WORK TO COMPLETE
Would you output the entries below only from the line containing "Politik (767, 99)" through the line containing "[Siga-nos em Facebook] (27, 2395)", exactly as they stand and with both ends included?

══ DATA TO EXAMINE ══

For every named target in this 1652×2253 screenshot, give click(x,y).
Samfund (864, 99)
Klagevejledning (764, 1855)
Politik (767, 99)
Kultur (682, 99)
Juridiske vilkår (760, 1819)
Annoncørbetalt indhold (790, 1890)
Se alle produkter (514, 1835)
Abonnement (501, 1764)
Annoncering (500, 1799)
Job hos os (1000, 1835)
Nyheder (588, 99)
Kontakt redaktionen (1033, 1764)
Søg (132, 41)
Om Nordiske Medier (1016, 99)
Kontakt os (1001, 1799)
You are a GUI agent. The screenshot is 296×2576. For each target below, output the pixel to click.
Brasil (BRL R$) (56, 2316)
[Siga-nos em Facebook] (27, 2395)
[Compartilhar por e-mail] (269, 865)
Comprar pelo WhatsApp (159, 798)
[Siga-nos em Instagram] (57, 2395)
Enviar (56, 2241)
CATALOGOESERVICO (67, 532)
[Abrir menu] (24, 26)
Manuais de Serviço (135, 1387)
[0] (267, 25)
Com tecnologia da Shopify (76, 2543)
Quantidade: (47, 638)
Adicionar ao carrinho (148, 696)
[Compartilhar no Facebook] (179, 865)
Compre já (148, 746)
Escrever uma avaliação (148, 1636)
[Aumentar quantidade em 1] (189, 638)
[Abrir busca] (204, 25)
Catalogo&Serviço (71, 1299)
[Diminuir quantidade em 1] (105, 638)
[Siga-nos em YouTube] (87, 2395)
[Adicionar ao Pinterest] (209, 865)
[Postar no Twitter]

═══

SOLUTION BELOW
Politik (767, 99)
Kultur (682, 99)
Juridiske vilkår (760, 1819)
Annoncørbetalt indhold (790, 1890)
Se alle produkter (514, 1835)
Abonnement (501, 1764)
Annoncering (500, 1799)
Job hos os (1000, 1835)
Nyheder (588, 99)
Kontakt redaktionen (1033, 1764)
Søg (132, 41)
Om Nordiske Medier (1016, 99)
Kontakt os (1001, 1799)
You are a GUI agent. The screenshot is 296×2576. For each target below, output the pixel to click.
Brasil (BRL R$) (56, 2316)
[Siga-nos em Facebook] (27, 2395)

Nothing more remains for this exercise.